Broadband in rural areas also helps local businesses and those who use those businesses, Strover adds. “I just saw a study on rural [grocery stores], and some of them are being forced to get broadband connectivity because suppliers can’t supply them unless they do inventory in that way,” she says.
The stimulus funds will indeed help some communities, Strover and other experts agree. However, 100 percent rural access to broadband will remain elusive for years to come.
“While universal broadband coverage is an admirable goal, it is not a feasible one for the near-term future,” says Joseph P. Fuhr Jr., a professor of economics at Widener University. He cites an FCC study that calculated that truly universal high-speed access in the U.S. could cost as much as $350 billion, a number that dwarfs the $7.2 billion in the stimulus package. Fuhr says that the chances of the government making up that difference are “slim.”
Indeed, the FCC’s National Broadband Plan, which will be sent to Congress in March, will call for 100Mbit/sec. Internet service to 100 million homes by 2020. As groups such as the Consumer Federation of America point out, that plan will leave 30 million U.S. homes out in the cold. Guess where most of those homes will be?
Peterson of Frontier Communications claims that his company has a much higher penetration rate—about 92 percent—in the rural areas it serves than those of other telcos. Yet he agrees that getting that figure to 100 percent will be difficult. “Increasing overall penetration to 100 percent will be challenging and very costly due to the distance between locations and the diverse terrain,” he says.
I’d be excited with 3Mbit/sec. service, given the woeful state of my current Internet access.
And even when broadband is deployed in sparsely populated areas, he added, it usually is slower than broadband available in the city. Because such service is more costly and less profitable for providers, they tend to deploy less expensive, slower equipment, according to Peterson.
“In our [rural] markets, the higher priority is availability, not necessarily speed,” he says. “Our rural market customers are looking for high-speed Internet at 1Mbit/sec. as a necessity and are excited when we can offer 3Mbit/sec.”
Yes, I’d be excited with 3Mbit/sec. service. And, as it happens, Frontier will soon be my telephone company. My current telecom provider is Verizon, which sold its landline and broadband assets in many rural areas, including mine, to Frontier last year. That deal is expected to close in early summer.
So, Brian, will I get broadband service after Frontier becomes my provider? At first Peterson was hesitant to answer, saying he wasn’t familiar with my specific situation.
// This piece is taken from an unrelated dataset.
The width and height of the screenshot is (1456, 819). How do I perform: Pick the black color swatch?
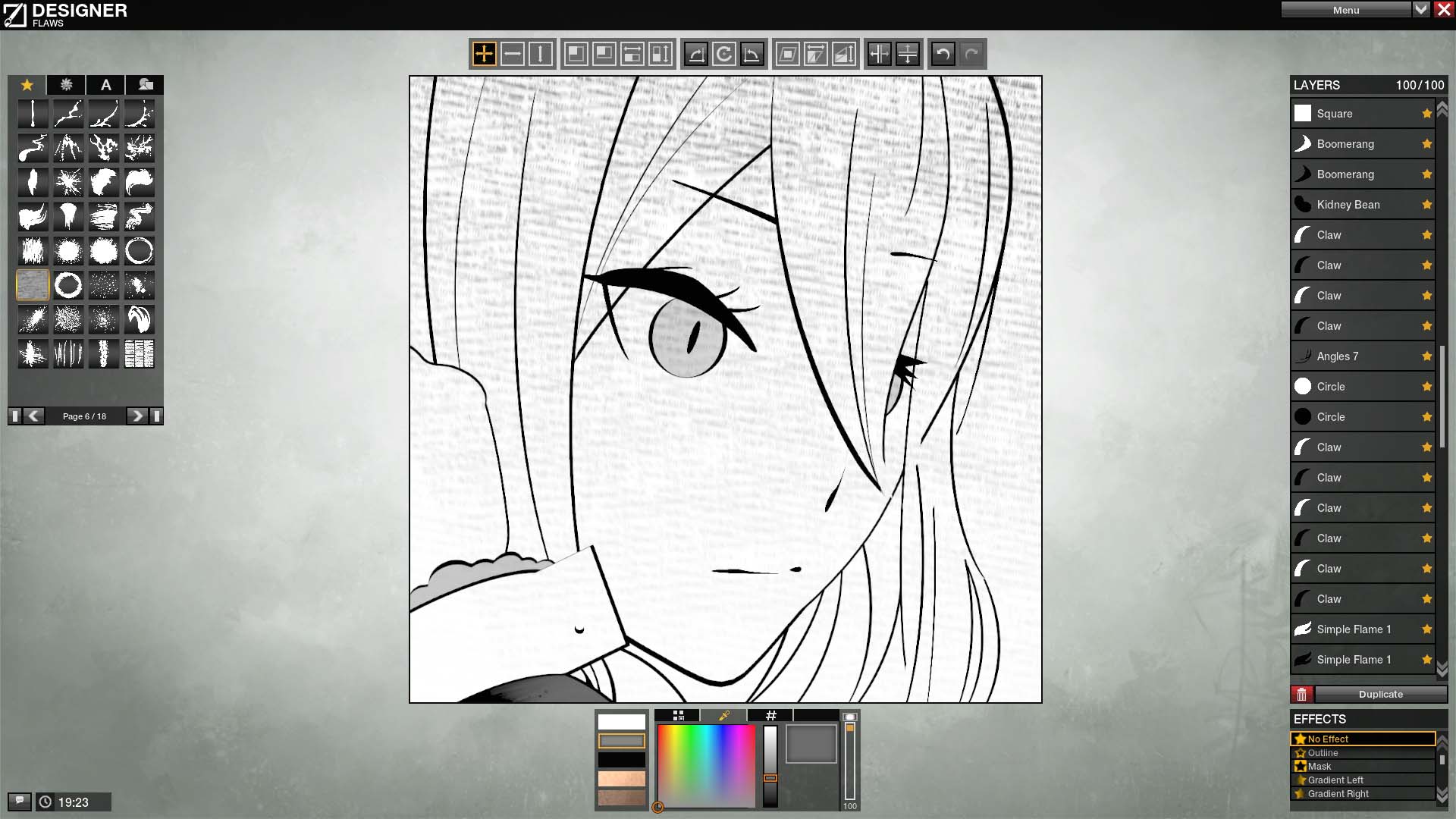coord(622,759)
Then he added, “I’d give it a 90 percent chance of happening in the next three years.”
Wow! That’s some grounds for hope. In the meantime, though, I still have the silence, the forests, the prairies, the wildlife and the night skies full of stars. When I think of it that way, I realize my situation is actually pretty good.
I can wait.
David Haskin is a country-dwelling journalist who specializes in mobile and wireless technology.
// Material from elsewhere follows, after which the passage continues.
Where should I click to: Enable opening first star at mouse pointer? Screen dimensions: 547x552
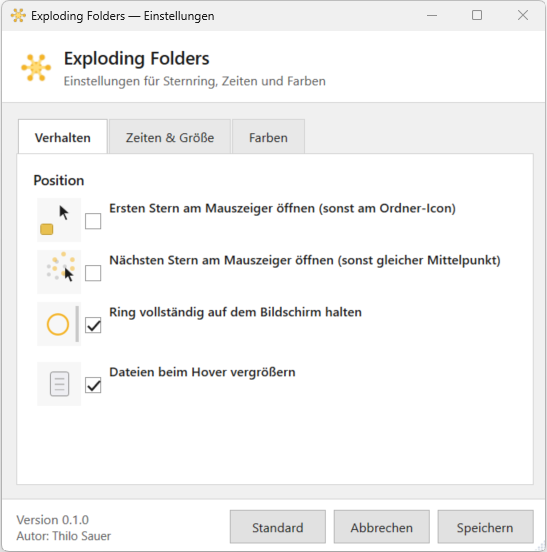(x=93, y=221)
Editor’s note: Responding to the author’s complaints of network slowdowns and poor technical support, a HughesNet representative said: “It is our goal to ensure that technical issues do not go unresolved … We do not want any of our customers to feel they aren’t being listened to or their problems aren’t being resolved.” The representative offered to work with the author to address his service issues; the author has not yet had time to follow up.